Taking into account the perspectives of our learners is critical, especially when implementing new strategies. A poll and subsequent discussion revealed some common difficulties with virtual learning. Learners missed the connections with other students, the one-on-one time with lecturers, and the structure and routine of physical classrooms. They struggled with the dynamics of small groups, particularly with knowing when to talk, and found that too many consecutive hours on Zoom without a break was exhausting.

Our learners had a few suggestions for teachers as well. They urged educators to make sessions interactive using polls and breakout rooms, have students answer questions via chat or breakout rooms rather than audio, understand that not all students can turn on video, and most importantly, to start and end sessions on time, with a break in between.
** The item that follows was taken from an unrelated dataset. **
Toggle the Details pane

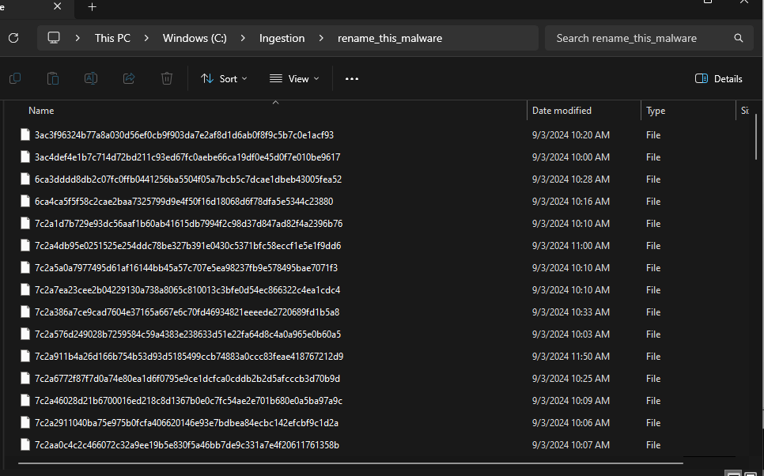pyautogui.click(x=718, y=78)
Over the next few weeks, we will be presenting tweetorials on various topics, including optimizing Zoom settings and screen layout, creating an engaging virtual learning environment, effectively using the whiteboard, fostering interaction through polls and breakout rooms, and identifying the best tools for different teaching formats. We welcome suggestions on other topics you’d like us to explore.

GStetsonMD and I have formed the MedEdTwagTeam (credit to Kimberly D. Manning, MD for the concept) to bring you weekly tweetorials aimed at enhancing the virtual learning environment. Stay tuned for our first tweetorial next week, where I will be discussing how to optimize advanced Zoom settings.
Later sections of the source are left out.